[Saved data entries]
........

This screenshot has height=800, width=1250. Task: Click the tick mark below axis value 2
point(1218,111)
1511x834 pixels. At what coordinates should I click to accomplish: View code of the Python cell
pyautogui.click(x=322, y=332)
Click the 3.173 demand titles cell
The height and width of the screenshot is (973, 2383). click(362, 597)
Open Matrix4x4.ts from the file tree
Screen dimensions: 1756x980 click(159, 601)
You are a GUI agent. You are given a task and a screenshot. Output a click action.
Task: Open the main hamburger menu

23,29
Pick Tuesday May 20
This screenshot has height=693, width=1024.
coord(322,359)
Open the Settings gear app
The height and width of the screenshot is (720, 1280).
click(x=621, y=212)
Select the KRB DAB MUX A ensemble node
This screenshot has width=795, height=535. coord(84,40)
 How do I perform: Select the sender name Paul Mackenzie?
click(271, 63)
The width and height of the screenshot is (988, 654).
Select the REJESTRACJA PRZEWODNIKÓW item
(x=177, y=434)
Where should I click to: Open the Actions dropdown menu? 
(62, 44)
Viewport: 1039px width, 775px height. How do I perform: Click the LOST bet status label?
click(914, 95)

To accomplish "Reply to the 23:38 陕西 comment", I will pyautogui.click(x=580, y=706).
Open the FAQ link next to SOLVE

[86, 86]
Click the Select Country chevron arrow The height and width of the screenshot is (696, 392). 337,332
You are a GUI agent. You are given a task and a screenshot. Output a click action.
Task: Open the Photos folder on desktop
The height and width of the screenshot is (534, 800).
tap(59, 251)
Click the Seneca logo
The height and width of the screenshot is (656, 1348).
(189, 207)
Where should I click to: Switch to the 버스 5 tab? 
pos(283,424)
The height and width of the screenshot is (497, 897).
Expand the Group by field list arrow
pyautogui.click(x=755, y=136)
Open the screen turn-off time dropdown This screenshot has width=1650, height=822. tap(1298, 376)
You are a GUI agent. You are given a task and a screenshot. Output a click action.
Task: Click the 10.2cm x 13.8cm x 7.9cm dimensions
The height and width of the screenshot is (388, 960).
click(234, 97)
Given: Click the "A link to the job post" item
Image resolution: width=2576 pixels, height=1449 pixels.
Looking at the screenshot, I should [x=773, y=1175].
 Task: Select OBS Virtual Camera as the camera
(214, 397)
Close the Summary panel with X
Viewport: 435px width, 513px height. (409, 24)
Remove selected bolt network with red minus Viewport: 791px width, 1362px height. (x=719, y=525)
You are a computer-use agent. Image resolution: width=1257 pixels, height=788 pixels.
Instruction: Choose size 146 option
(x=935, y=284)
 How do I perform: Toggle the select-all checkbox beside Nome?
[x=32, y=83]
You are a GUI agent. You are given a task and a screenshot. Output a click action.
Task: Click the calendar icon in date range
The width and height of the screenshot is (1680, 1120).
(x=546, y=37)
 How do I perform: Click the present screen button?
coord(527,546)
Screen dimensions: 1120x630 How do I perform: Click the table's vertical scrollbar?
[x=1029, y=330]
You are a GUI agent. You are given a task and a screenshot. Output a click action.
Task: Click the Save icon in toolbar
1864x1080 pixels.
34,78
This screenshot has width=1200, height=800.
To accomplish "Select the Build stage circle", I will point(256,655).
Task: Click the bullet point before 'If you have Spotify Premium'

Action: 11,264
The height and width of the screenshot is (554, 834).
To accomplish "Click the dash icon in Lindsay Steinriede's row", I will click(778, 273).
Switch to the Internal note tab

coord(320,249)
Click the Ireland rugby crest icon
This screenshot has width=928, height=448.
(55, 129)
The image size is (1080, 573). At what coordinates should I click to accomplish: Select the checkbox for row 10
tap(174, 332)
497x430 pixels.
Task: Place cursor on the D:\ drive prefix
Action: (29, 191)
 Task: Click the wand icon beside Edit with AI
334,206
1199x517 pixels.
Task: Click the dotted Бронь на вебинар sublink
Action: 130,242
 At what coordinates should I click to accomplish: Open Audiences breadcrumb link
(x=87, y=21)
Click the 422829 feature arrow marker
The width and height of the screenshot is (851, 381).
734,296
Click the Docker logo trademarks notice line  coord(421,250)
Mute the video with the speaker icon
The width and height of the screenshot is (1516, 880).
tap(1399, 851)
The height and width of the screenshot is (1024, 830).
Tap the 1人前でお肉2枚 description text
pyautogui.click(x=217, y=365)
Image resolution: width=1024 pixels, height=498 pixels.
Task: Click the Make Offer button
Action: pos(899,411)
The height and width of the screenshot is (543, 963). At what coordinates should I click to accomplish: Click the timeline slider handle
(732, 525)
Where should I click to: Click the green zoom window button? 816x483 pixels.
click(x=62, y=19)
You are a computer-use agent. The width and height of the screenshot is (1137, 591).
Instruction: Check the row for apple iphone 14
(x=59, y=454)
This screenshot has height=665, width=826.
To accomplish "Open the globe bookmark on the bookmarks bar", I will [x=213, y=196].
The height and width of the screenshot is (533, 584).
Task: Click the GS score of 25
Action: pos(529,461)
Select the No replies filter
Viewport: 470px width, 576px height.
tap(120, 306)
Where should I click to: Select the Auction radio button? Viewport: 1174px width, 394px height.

........

Your goal
Check each line in the records above for the word "computer". Return those that have it.

Problem solution
You are a computer-use agent. Image resolution: width=1257 pixels, height=788 pixels.
You are a computer-use agent. The width and height of the screenshot is (1137, 591).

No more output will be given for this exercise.